I've been participating in a discussion on Facebook about this album. It all started when Andy posted some lyrics from the show as his status:
Sanhedrin: "What then to do about this Jesus Mania? How do we deal with the 'Carpenter King'? How do we handle a man who is bigger than John was when John did has baptism thing?" Caiaphas: "Fools! You have no perception! The stakes we are gambling are frighteningly high. We must crush him completely! So like John before him, this Jesus must die."I replied with more lyrics, but I noticed that several commenters didn't seem to get the allusion!
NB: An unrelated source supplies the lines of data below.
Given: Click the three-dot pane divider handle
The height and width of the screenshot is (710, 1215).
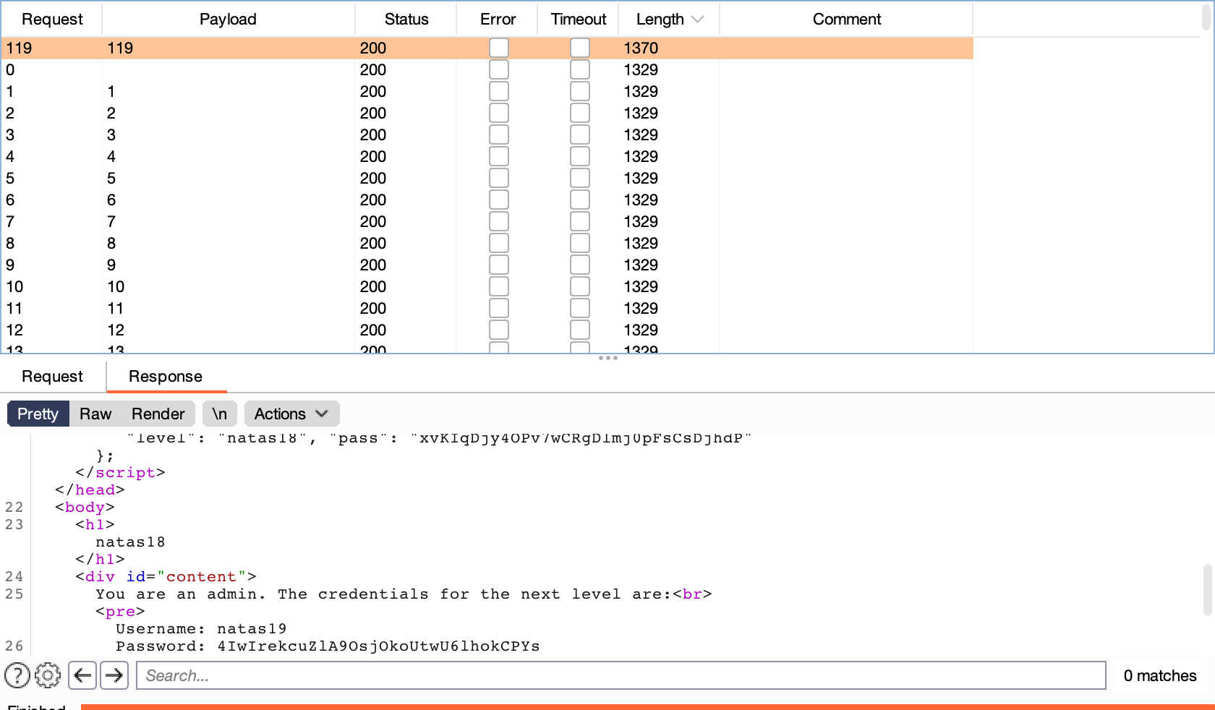Looking at the screenshot, I should 608,358.
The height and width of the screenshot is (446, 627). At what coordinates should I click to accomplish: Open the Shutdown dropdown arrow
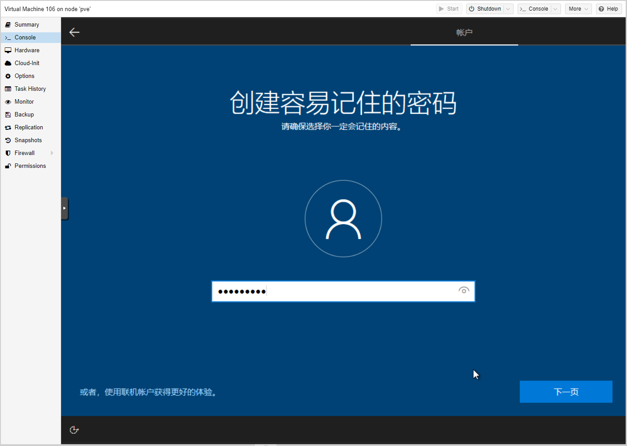(x=508, y=9)
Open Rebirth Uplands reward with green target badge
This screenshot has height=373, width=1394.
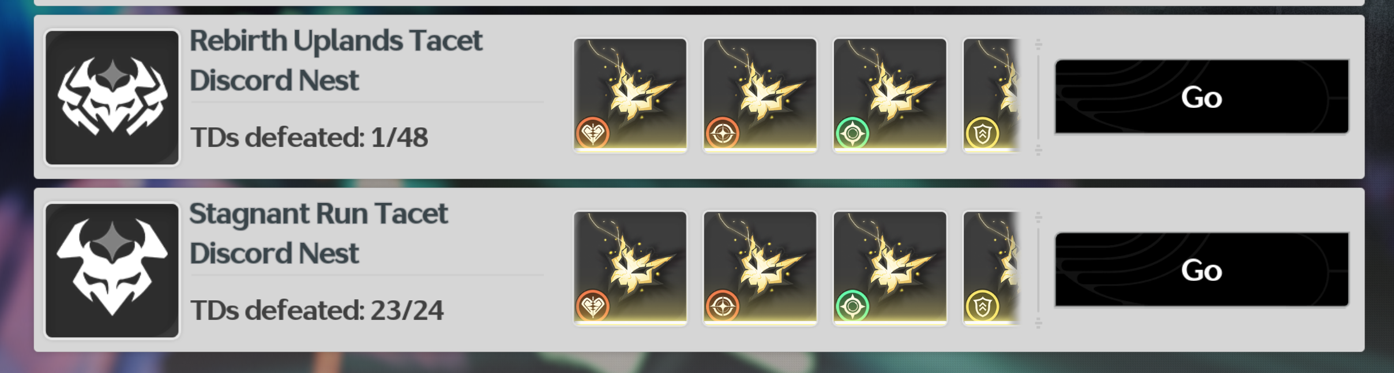click(890, 95)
Here's what I posted as my status:
Andy's post reminded me to pull out my Jesus Christ Superstar double album today for my Good Friday listening. I'll be singing those songs to myself today until needle hits vinyl.Once I got home and needle hit vinyl, my boys listened a bit. "It's disturbing," said Eli, after we listened to the song where Jesus cleanses the temple ("MY house should be a house of prayer/but you have made it a den of thieves. . ." )
Yeah, I guess it is a bit disturbing. Holy week is pretty disturbing, really. That frightening time in Jerusalem, watching someone you love going from palms and Hosannas to a horrifying death. When I was younger I was deeply into participating in Holy week--disturbing is something young adults like, I guess--or at least I did.
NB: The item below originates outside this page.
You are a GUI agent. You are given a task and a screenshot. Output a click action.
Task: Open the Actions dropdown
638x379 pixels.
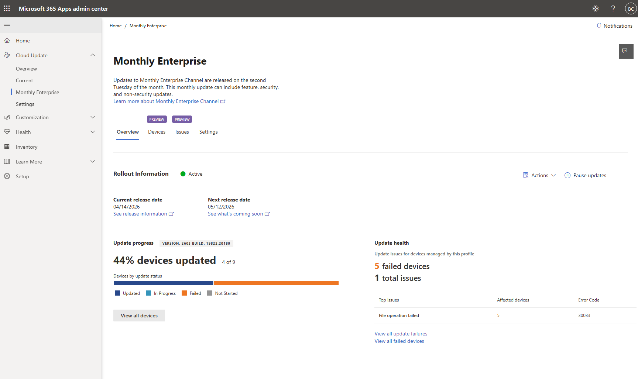tap(539, 175)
The music is also disturbing--some of it is screaming guitar/singer 70's music which is at least a bit alienating, or at least I think that's what it was trying to achieve.
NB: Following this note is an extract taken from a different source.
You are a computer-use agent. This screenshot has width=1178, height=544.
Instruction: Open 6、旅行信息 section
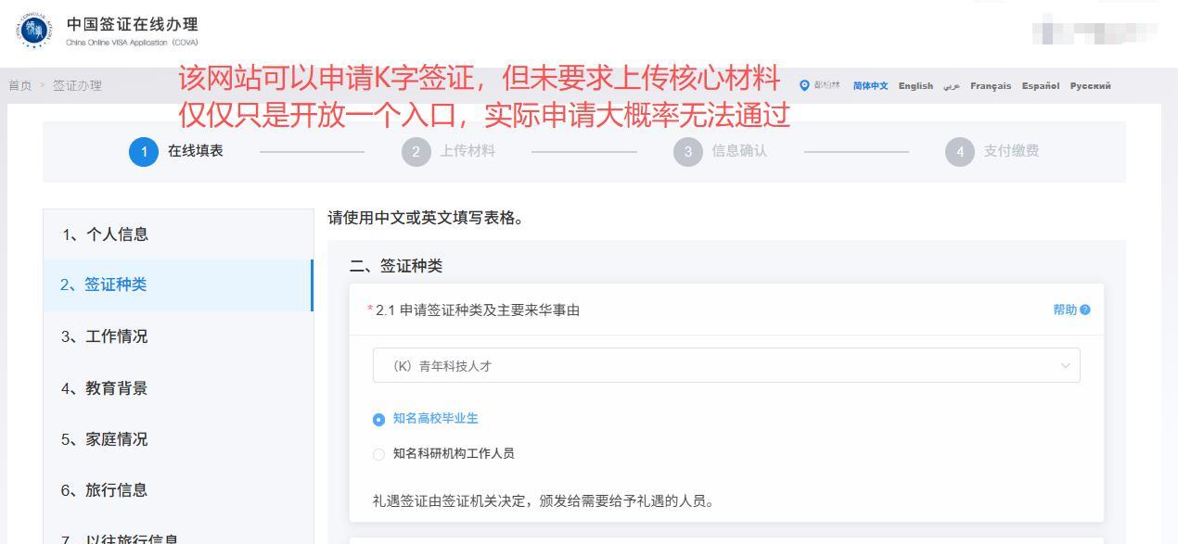105,490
I got Superstar when I was maybe Eli's age, 13 or so. My parents had gotten "Joseph and the Amazing Technicolor Dreamcoat" for me for Christmas one year and I loved it. I have that entire libretto in my head, too, just like Superstar.
Later that year, maybe during lent?, someone brought the album "Jesus Christ Superstar" to our public library and played the music in the community room. I'm not sure why--maybe a debut in our hometown? Someone had a cart with one of those old record players on it, and there were chairs with some people listening. Now that I look back on it, it seems rather odd!
When I went in the room, "What's the Buzz?" was playing--a cheerful and catchy tune--followed by "It seems to me a strange thing, mystifying," which set up the tension--and I was hooked!
I asked my parents if they would buy me the album. It was a long time before they did, and when they bought it for me (a birthday, Christmas?) it came with a caveat. My dad wanted me to know that they weren't particularly keen on the theology of the musical (Jesus as a pawn, Judas as a tragic hero) and the way it ended (crucifixion, not Easter). I think my dad said something like "If you listen to this, you have to listen to the St. Matthew Passion, too." I probably said "OK, OK!" like Robbie does to me sometimes.
Like many of my grew-up-in-the-70s friends, I basically had that album set memorized. I have a strong high school memory of me, Lori Heitland, and Craig . . . the baritone player from our marching band, singing through it from beginning to end one day in a hallway near the band room.
So I listened to it today. It's still a powerful piece--some of the lyrics are just so subtle and moving. But, dad, I want you to know that the St. Matthew Passion is on the docket for tomorrow.